Prediction intervals instantiate using an alpha value. For example, an alpha of .05 gives a 95% prediction interval. This means if the stochastic process generating the data is sampled an infinite number of times, you could expect 95% of the actual values to fall within this interval. These intervals move the models from simply predicting a point forecast, which can be interpreted as the mean of all the potential futures, to forecasting the distribution of the potential futures.

In the following example, the orange line is the point forecast and the shaded blue region around the orange line is the prediction interval.

There are various and evolving methods to calculate prediction intervals. The XperiFlow engine uses conformal prediction intervals, parametric prediction intervals, and non-parametric prediction intervals.

Parametric prediction intervals assume the error of the data follows a specific distribution (where the error is the difference between the actual value and the predicted value).

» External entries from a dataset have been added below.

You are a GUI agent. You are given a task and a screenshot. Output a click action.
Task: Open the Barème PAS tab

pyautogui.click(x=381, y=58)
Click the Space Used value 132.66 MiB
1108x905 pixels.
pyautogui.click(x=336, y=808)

The error metrics statistics are used to fit this distribution. Then, depending on the alpha level that instantiates the prediction interval, the proper values can be extracted from the distribution to surround the point forecast and form the prediction interval.

The non-parametric approach works similarly without assuming the error metrics. The non-parametric approach orders errors by size and uses the (1-alpha)% error as the top of the interval, and the (alpha)% error as the bottom. Specifically, if alpha is .05, the 95% percent largest error forms the top of the interval, and the 95% smallest error (which is either negative or zero) forms the bottom of the interval.